Borrow aggregates offers from multiple protocols across multiple chains, presenting them in a single comparison view. This means you can find the best rate available without needing to know which protocols exist or how to access them.
Most DeFi aggregators are designed for users who already hold tokens on EVM chains. They aggregate lending and borrowing options for users who have ETH, stablecoins, or other ERC-20 tokens. Few, if any, are designed from the ground up for Bitcoin holders.
Borrow's entire architecture is built around the BTC-to-stablecoin borrowing flow. The native BTC deposit, automatic bridging, wrapping, and protocol supply -- this end-to-end pipeline is Borrow's core product, not an afterthought.
Borrow provides a built-in self-custodial Privy wallet where your borrowed stablecoins are delivered. This eliminates the need to manage external wallets while maintaining the self-custody principle. Other aggregators typically require you to connect your own wallet, which assumes you already have one set up and funded with gas tokens.
Some aggregators compare rates across protocols on a single chain. Borrow aggregates across multiple protocols on multiple chains, giving you a broader view of the market and more opportunities to find favorable terms.
For a fair comparison, it is important to understand what Borrow does not offer:
- Earning yield on deposits -- Borrow is for borrowing, not lending.
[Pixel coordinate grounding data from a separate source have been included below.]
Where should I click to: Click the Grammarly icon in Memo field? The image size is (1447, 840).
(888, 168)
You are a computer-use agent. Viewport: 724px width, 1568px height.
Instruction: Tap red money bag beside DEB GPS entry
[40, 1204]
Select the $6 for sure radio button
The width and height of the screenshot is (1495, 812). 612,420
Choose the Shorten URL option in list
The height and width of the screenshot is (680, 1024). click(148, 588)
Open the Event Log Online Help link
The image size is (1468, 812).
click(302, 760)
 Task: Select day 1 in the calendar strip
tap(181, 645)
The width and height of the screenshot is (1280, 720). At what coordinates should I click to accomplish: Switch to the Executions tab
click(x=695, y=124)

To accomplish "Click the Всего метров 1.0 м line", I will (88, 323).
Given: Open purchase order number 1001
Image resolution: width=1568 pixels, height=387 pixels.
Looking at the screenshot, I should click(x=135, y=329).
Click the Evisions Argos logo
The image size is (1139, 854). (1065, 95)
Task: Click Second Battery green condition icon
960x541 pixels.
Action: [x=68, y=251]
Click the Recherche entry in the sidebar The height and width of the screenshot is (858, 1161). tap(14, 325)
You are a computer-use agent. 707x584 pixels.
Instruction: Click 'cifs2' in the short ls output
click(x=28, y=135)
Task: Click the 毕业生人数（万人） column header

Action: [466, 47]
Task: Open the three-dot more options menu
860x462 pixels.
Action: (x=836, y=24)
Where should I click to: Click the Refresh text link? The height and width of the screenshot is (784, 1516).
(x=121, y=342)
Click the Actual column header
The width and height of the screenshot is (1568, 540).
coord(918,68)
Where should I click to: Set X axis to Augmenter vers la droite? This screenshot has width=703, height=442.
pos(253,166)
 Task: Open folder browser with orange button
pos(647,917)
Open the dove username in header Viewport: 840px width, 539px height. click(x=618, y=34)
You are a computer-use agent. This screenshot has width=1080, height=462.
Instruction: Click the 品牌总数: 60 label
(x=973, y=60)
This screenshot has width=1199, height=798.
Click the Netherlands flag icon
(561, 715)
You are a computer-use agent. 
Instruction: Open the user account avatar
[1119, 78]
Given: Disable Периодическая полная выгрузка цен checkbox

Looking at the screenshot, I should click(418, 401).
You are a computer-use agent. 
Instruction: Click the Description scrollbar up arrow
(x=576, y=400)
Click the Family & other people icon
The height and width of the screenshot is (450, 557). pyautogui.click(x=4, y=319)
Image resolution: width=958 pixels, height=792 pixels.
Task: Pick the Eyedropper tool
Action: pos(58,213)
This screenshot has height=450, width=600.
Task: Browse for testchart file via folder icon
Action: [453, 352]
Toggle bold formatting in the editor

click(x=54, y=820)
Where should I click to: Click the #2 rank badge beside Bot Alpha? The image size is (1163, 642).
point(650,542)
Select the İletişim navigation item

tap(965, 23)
If you want to earn interest by lending your crypto, you would need a different platform.
- Multi-asset collateral -- Borrow focuses on Bitcoin as collateral. If you want to borrow against ETH, stablecoins, or other tokens, you would use a DeFi protocol directly.
- Fiat on/off ramps -- Borrow does not convert stablecoins to fiat currency. After borrowing, you would use an exchange or on-ramp service for fiat conversion.
- Fixed-rate loans -- most lending offers on Borrow are variable-rate, as this is how the underlying DeFi protocols operate.
Borrow by Sats Terminal addresses a specific and significant gap in the crypto lending market: the disconnect between Bitcoin holders and DeFi lending opportunities.
- For Bitcoin holders who want liquidity without selling their BTC, Borrow provides a simpler and safer path than either CeFi lenders or direct DeFi interaction.
- For users who value transparency and self-custody but lack the technical skills for DeFi, Borrow bridges the gap.
- For anyone who has seen the failures of CeFi lending and wants an alternative that does not require trusting a company with their assets, Borrow offers DeFi's security benefits with CeFi's simplicity.
| Feature | CeFi Lenders | Direct DeFi | Borrow |
|---|
| Custody | Custodial | Non-custodial | Non-custodial |
| Counterparty risk | High | Low (protocol risk) | Low (protocol risk) |
| Transparency | Low | High | High |
| Ease of use | High | Low | High |
| BTC deposit support | Yes | No (manual bridging) | Yes |
| Rate aggregation | No | No | Yes |
| Wallet required | Platform account | EVM wallet + BTC wallet | BTC wallet only |
| Insolvency risk | Yes | No | No |
The bottom line is that Borrow combines the ease of CeFi with the security of DeFi, specifically designed for Bitcoin holders who want to borrow stablecoins without the complexity or the custody risks.